▶ **Data shown**:
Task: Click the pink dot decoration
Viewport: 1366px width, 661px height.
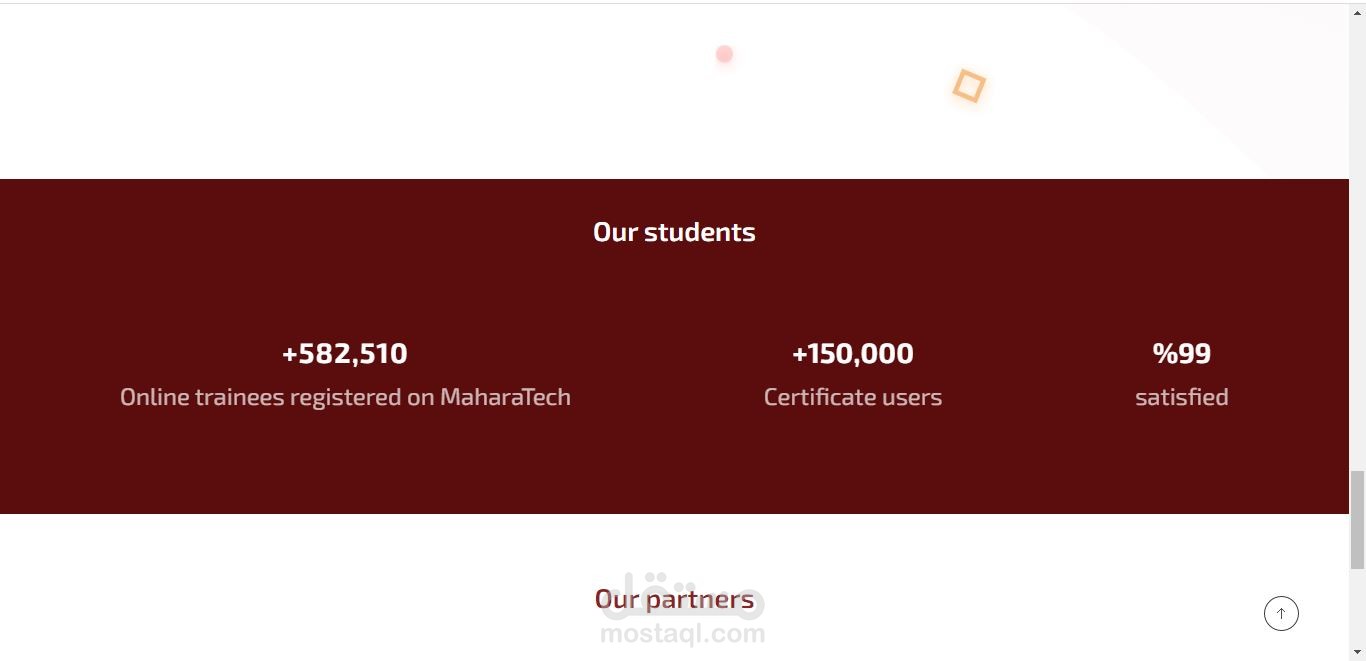Action: [x=724, y=54]
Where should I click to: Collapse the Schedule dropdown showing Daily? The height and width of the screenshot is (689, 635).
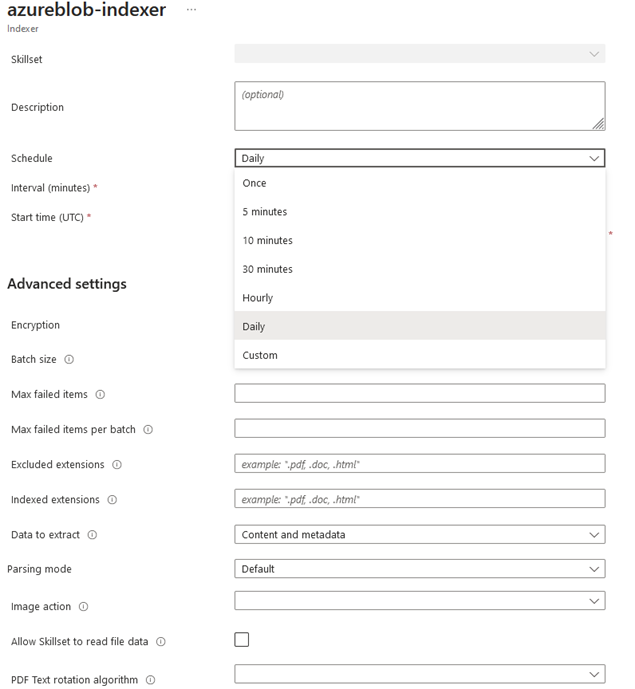(419, 158)
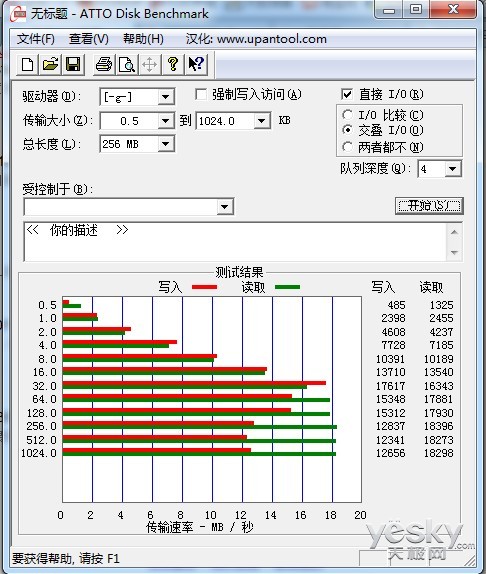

▶ **Objective**: Please rewrite the records above with "dropdown" replaced by "menu" and nothing else changed, omitting the pictures.

▶ **Answer in full**:
Task: Click the pink dot decoration
Viewport: 1366px width, 661px height.
Action: [x=724, y=54]
Where should I click to: Collapse the Schedule menu showing Daily? The height and width of the screenshot is (689, 635).
(419, 158)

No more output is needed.